# Family leaving England - teaching in Spain



## fishface1 (Mar 3, 2010)

I am about to fly out to Alicante for an job interview as a teacher at British School (not TEFAL). I have read many posts on here and hope to have a good look around when I go but any more info would be great. My husband is qualified in Sportsturf (greenkeeper - golf/footy/cricket) and is hoping to find something eventually. Obviously we will only make the move once I have secured a teaching job. My daughter is 8 and although I could get her into the British school I would rather she went to a state school (learning Spanish with her dad at the mo!). I am having trouble finding the site for the state school in Altea/Albir or near Benidorm. My mum is also coming and we are pooling money and coming with a good chunk so hopefully we will be prepared. We dont expect it to be rosey but things are not brill here either. Any advice anyone?


----------



## Pesky Wesky (May 10, 2009)

Many schools don't have websites, but you can look at this
Colegio Público Sant Rafael. La Nucía.
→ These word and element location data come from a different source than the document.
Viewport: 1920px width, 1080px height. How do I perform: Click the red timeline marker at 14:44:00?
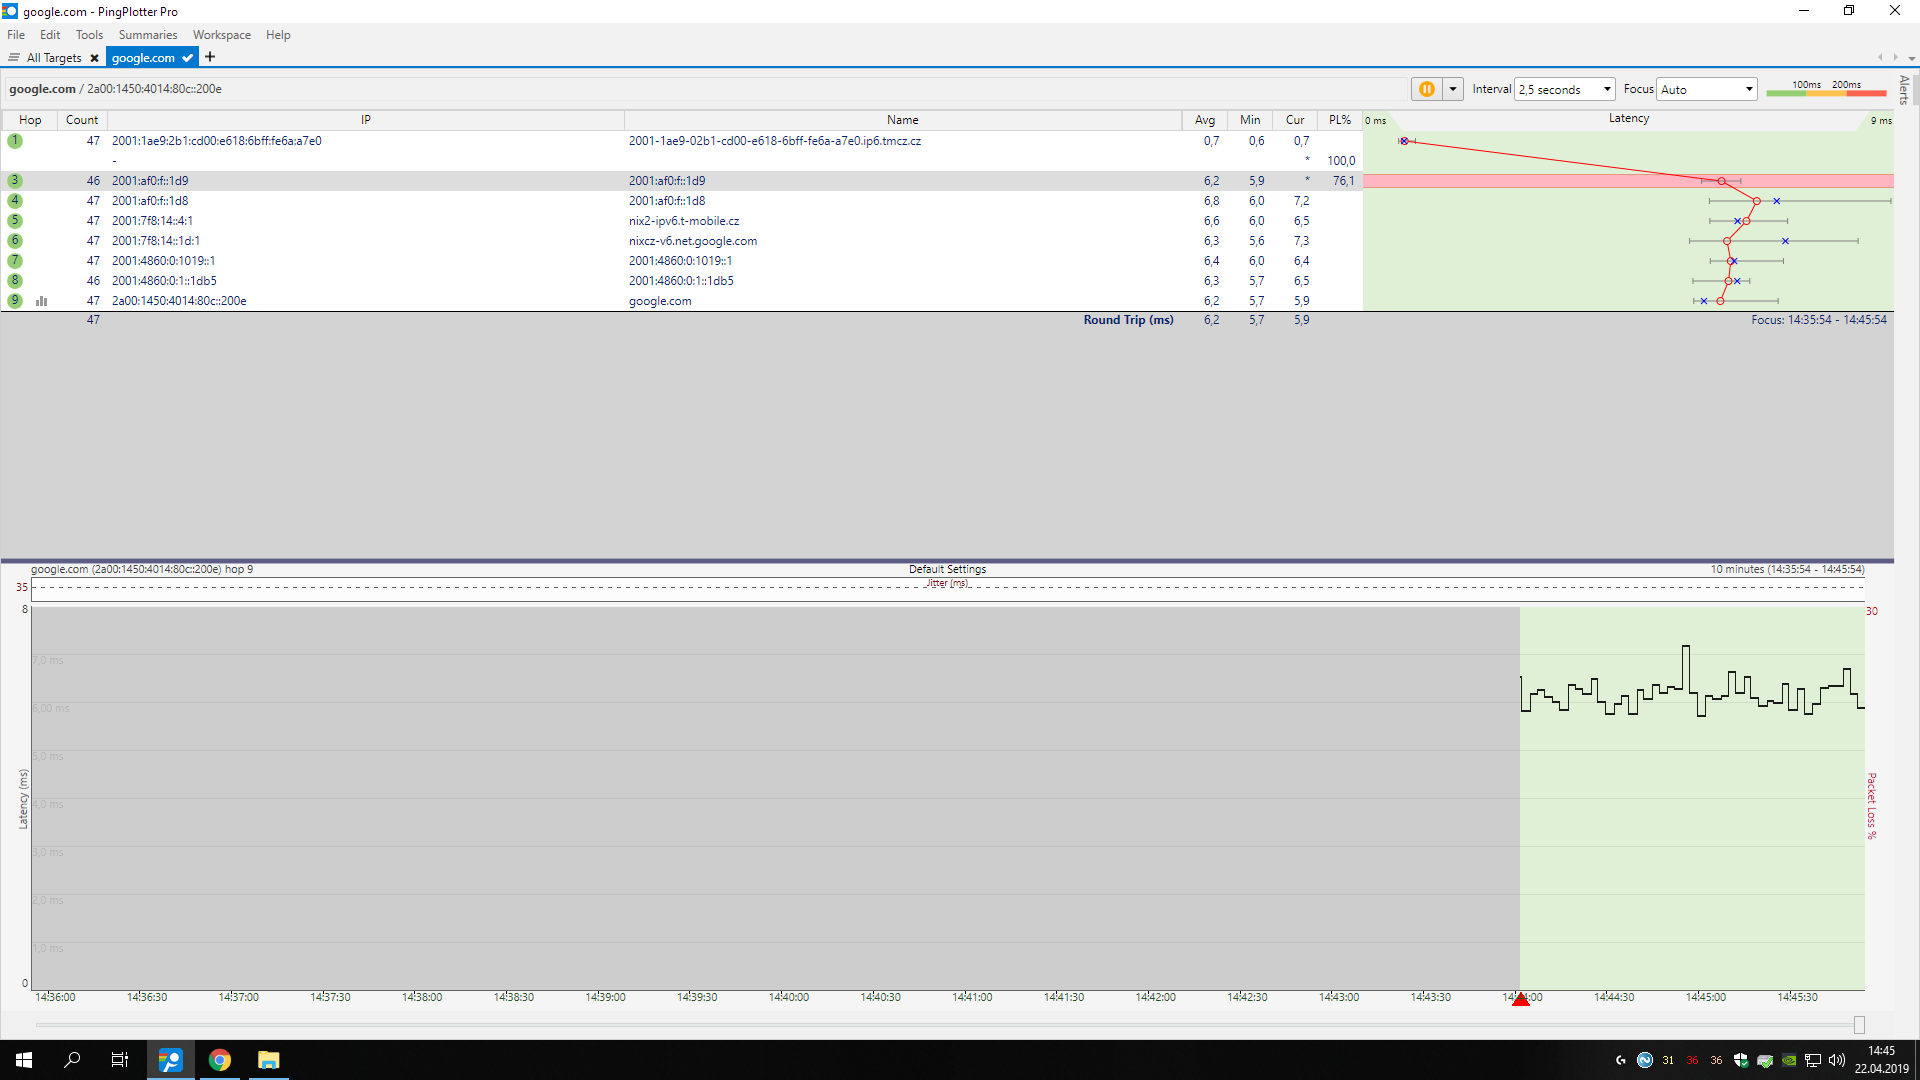[1520, 999]
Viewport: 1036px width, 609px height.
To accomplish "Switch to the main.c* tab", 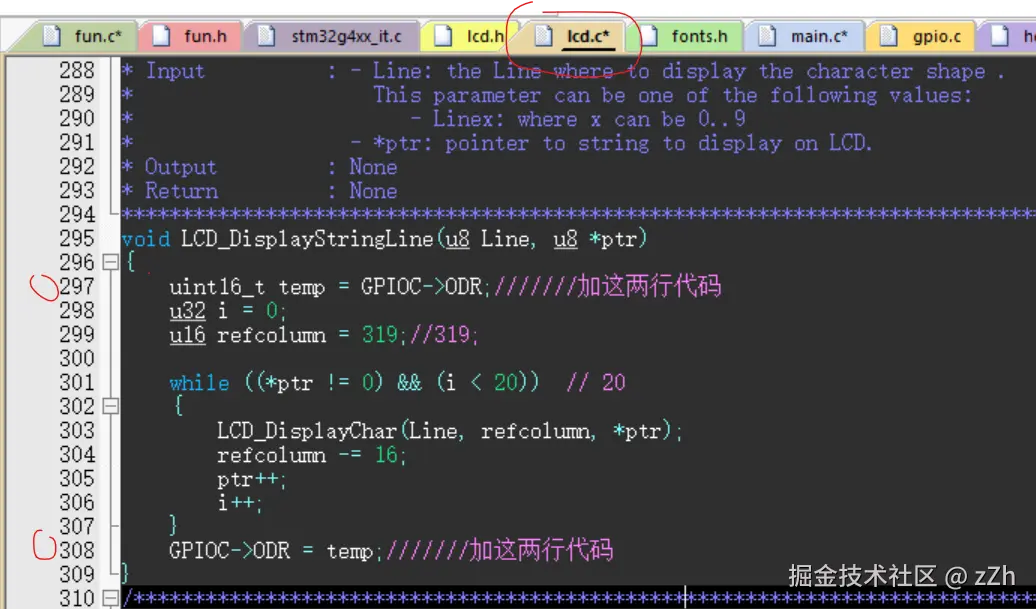I will [x=818, y=37].
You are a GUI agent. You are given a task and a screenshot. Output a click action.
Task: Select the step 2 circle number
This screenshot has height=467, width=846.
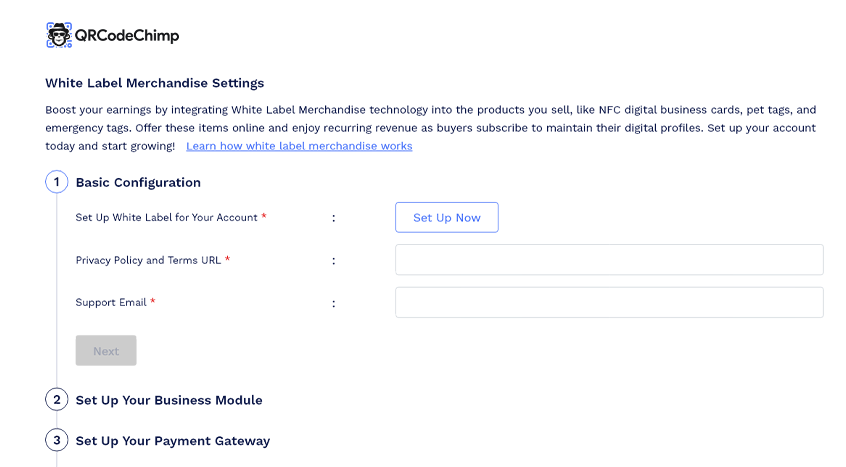point(56,400)
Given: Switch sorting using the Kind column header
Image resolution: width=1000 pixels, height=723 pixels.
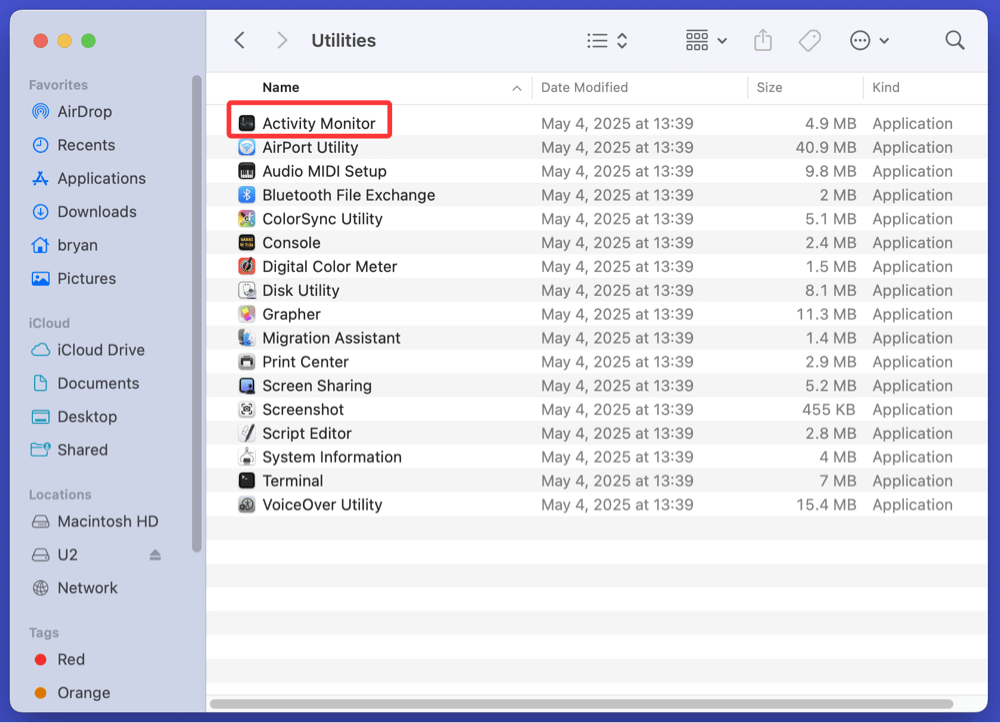Looking at the screenshot, I should [x=885, y=87].
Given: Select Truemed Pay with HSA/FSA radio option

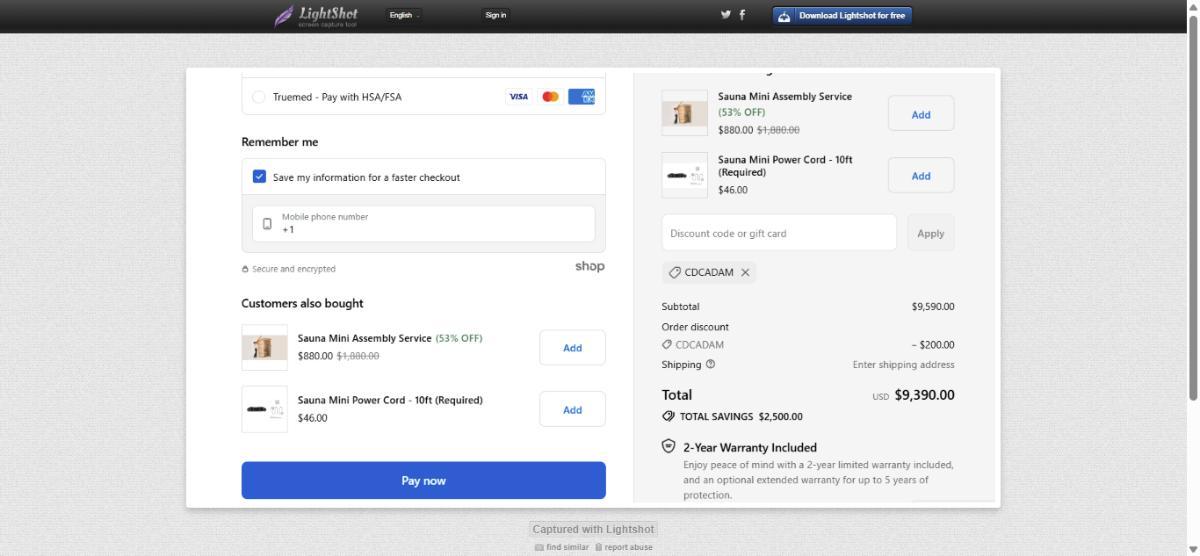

Tlf: 96 689 65 77 Fax: 96 689 65 61
I think it's in the area
This in Benidorm
#-#-# PÁGINA WEB DEL CEIP GABRIEL MIRÓ DE BENIDORM #-#-#
And this one
Colegio Publico Mestre Gaspar Lopez de Benidorm (Alicante)
You can also try Mums Abroad website. They info about schools on the costa Blanca


----------



## SteveHall (Oct 17, 2008)

MOST state schools don't have websites! 

Albir Playa/Altea/Alfaz del Pi is a favourite area of mine. Not that close to Alicante though and I'd be considering that if you have to do it twice or more per day. La Nucia, Finestrat or El Campello would all be nearer. 

Good Luck


----------



## xabiaxica (Jun 23, 2009)

fishface1 said:


> I am about to fly out to Alicante for an job interview as a teacher at British School (not TEFAL). I have read many posts on here and hope to have a good look around when I go but any more info would be great. My husband is qualified in Sportsturf (greenkeeper - golf/footy/cricket) and is hoping to find something eventually. Obviously we will only make the move once I have secured a teaching job. My daughter is 8 and although I could get her into the British school I would rather she went to a state school (learning Spanish with her dad at the mo!). I am having trouble finding the site for the state school in Altea/Albir or near Benidorm. My mum is also coming and we are pooling money and coming with a good chunk so hopefully we will be prepared. We dont expect it to be rosey but things are not brill here either. Any advice anyone?


Good luck with the interview


At least you will have overcome the biggest hurdle of all if offered the job - employment


----------



## fishface1 (Mar 3, 2010)

many thanks
Tracy


----------